Mais comme le relève Rachel Canar, membre de l’IRAC et qui rapporte ces réactions : « La route qui a conduit à la victoire juridique de l’IRAC pour le pluralisme est en soi une manifestation du pluralisme. Les relations qui s’épanouissent au travers de cette lutte (…) joueront certainement encore un rôle dans le futur, dans des combats contre d’autres formes de coercition religieuse »[18].



[1] Ibid.

[2] Elle stipule notamment  que « L’Etat d’Israël assurera une complète égalité de droits sociaux et politiques à tous ses citoyens, sans distinction de croyance, de race ou de sexe »). Voir la Déclaration d’Indépendance de l’Etat d’Israël prononcée le 14 mai 1948.

[3] Shahar Haselkorn, « Court : Segregation only upon consent », op cité.

[5] Ibid.

[6] Ibid.

[7]Le judaïsme est composé de quatre courants : orthodoxe, massorti » ou « conservative », reconstructioniste et libéral ou réformé.

[8] Jonah Mandel, « Masorti Movement: Struggle over mehadrin bus lines not over », Jerusalem Post, 06/01/2011.

[9] Ibid.

[10] Ariana Melamed, « Seeking haredi Rosa Parks », Ynetnews, 07/01/2011.

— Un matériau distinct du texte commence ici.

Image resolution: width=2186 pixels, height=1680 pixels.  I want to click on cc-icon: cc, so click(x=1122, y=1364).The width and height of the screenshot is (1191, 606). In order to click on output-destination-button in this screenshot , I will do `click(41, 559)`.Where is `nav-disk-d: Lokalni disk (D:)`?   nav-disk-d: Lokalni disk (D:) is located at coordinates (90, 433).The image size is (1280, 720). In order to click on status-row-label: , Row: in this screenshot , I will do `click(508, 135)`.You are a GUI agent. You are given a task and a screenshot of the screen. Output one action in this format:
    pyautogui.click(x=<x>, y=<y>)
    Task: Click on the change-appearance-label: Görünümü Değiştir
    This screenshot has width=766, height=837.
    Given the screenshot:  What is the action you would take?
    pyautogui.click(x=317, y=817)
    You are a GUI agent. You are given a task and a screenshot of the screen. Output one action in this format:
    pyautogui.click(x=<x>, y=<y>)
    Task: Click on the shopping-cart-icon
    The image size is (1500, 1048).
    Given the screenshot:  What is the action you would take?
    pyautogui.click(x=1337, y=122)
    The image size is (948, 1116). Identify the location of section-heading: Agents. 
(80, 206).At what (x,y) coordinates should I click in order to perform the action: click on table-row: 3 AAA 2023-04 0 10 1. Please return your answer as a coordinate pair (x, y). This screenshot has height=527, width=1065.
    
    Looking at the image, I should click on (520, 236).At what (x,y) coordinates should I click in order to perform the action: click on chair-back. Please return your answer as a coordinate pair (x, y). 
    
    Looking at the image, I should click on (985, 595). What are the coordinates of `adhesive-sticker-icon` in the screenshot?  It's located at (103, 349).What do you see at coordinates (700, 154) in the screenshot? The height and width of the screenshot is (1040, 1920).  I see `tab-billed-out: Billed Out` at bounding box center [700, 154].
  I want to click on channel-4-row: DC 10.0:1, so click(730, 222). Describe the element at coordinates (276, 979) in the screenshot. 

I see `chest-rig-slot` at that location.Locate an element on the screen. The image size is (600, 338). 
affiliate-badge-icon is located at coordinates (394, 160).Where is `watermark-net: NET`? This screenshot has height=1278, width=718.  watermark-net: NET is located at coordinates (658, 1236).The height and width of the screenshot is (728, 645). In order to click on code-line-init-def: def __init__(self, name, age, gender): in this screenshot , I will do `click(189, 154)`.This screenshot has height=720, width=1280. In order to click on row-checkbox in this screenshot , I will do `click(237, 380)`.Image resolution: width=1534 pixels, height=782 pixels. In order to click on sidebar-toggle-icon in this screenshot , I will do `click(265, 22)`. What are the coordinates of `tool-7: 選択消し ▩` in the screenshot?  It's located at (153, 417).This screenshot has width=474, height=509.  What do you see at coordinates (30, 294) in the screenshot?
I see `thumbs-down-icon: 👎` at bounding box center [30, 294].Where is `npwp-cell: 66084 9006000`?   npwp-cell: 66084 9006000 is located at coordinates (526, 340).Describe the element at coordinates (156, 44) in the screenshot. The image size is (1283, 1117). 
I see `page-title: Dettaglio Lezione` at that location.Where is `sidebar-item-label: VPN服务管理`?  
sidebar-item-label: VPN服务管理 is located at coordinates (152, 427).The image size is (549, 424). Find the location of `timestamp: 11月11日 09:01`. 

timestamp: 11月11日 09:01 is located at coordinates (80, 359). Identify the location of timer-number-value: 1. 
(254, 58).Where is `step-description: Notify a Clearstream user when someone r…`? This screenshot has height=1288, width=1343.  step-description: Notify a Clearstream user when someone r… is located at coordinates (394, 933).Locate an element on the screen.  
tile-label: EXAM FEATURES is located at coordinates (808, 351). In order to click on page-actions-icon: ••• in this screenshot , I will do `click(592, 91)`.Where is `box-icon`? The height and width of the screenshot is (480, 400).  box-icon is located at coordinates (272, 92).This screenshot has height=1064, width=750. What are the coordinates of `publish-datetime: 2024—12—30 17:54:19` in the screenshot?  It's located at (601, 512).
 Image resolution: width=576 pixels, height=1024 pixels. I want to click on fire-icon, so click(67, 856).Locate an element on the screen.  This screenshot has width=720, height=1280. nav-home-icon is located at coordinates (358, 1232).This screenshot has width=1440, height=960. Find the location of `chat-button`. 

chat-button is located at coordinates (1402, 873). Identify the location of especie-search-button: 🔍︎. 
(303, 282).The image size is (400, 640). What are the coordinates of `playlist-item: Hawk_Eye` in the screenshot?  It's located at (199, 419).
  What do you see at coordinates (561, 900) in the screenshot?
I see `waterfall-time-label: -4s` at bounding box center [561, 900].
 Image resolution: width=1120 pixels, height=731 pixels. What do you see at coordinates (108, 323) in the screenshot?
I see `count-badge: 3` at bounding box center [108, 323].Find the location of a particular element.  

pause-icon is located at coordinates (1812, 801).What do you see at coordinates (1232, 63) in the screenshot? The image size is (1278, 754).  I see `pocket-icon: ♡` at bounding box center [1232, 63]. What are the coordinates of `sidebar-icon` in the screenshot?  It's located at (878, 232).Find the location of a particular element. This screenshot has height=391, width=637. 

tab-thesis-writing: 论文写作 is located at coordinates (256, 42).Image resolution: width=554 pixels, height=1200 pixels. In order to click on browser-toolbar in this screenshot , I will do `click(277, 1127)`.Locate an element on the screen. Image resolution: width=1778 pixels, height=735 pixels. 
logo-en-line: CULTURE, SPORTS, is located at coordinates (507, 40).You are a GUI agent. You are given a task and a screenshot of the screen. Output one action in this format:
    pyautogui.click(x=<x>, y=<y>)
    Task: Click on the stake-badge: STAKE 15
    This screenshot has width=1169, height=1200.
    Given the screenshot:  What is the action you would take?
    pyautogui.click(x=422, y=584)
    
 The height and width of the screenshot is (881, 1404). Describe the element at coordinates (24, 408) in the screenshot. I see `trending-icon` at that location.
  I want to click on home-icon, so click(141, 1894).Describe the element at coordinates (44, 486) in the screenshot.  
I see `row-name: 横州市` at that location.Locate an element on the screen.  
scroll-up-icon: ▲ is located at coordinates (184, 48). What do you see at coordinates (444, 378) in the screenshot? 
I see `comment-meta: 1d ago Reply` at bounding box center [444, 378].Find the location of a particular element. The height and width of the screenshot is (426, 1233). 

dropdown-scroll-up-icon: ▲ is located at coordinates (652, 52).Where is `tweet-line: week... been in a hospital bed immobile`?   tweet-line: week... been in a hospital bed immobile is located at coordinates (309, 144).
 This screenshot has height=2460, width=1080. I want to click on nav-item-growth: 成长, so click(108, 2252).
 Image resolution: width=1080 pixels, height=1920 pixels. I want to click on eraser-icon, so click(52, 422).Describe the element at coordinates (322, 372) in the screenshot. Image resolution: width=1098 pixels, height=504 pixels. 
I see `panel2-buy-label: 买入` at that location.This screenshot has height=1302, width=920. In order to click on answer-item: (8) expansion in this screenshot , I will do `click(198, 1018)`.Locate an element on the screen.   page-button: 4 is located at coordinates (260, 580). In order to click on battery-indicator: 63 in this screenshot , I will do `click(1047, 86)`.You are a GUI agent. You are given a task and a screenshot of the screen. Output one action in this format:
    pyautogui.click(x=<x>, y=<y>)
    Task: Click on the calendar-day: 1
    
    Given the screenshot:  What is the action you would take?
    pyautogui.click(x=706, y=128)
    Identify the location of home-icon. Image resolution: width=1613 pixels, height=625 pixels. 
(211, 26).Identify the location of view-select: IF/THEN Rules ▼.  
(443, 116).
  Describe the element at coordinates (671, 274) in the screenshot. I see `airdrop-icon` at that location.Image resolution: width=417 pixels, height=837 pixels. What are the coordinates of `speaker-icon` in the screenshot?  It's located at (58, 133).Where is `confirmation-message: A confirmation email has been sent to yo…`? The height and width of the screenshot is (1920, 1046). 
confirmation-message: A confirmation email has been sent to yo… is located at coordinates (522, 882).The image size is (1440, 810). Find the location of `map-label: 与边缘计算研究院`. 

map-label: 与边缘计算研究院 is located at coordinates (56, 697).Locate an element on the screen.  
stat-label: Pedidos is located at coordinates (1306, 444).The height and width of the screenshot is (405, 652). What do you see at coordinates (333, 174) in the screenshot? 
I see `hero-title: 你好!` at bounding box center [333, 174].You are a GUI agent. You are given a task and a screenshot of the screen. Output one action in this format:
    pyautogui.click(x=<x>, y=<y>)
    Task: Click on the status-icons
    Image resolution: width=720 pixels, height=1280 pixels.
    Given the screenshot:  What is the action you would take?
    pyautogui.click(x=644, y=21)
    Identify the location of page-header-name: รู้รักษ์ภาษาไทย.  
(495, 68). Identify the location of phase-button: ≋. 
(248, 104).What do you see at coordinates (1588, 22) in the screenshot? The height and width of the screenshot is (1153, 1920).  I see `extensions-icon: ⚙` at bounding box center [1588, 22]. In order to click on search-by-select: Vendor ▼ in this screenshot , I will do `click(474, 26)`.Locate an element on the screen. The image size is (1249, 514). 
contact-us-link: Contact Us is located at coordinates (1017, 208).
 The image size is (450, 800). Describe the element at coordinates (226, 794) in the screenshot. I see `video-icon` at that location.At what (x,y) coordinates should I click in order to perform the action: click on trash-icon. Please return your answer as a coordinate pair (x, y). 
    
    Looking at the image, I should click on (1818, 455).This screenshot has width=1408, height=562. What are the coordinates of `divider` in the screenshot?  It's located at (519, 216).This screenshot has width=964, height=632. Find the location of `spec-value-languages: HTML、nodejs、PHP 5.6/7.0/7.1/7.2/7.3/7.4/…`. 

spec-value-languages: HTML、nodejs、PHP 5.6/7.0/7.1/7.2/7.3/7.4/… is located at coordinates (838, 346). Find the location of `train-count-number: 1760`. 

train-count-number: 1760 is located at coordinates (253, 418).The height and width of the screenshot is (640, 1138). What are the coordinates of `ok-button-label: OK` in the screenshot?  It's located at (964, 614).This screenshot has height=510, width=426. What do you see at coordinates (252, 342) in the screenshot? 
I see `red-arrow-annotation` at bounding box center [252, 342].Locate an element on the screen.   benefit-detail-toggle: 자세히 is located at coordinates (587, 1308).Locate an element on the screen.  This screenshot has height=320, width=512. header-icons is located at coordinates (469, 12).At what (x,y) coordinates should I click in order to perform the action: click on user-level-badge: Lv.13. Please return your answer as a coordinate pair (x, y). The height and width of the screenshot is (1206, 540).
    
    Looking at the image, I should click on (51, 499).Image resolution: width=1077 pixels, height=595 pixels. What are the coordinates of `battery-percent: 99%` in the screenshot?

[11] Anat Hoffman a été notamment arrêtée le 12 juillet dernier  pour avoir portér un « Sefer Torah » (rouleau de la Torah) du côté des femmes, au Mur des Lamentations. Voir http://womenofthewall.org.il/archives/date/2010/07.

[13] Dan Izenberg et Jonah Mandel, « Court scraps « mehadrin » bus ? » op cité.

[14] Le monde orthodoxe est lui-même traversé par plusieurs tendances : du milieu ultra-orthodoxe (haredi) qu’il soit de sensibilité hassidique ou mitnagdi (aussi appelés rationalistes ou courant Lithuanien) - en passant par les orthodoxes, les orthodoxes modernes et en finissant par les traditionnalistes

[15] Ron Friedman, « Egged faces contempt charges over haredi newspapers ads », Jerusalem Post, 10/02/2011.

[16] Ibid.

[17] ibid.

[18] Rachel Canar, « An Unusual Alliance : Reform Movement Saves a Seat for Orthodox Women on Israeli Buses», Jewish Philanthropy,  le 04/02/2010.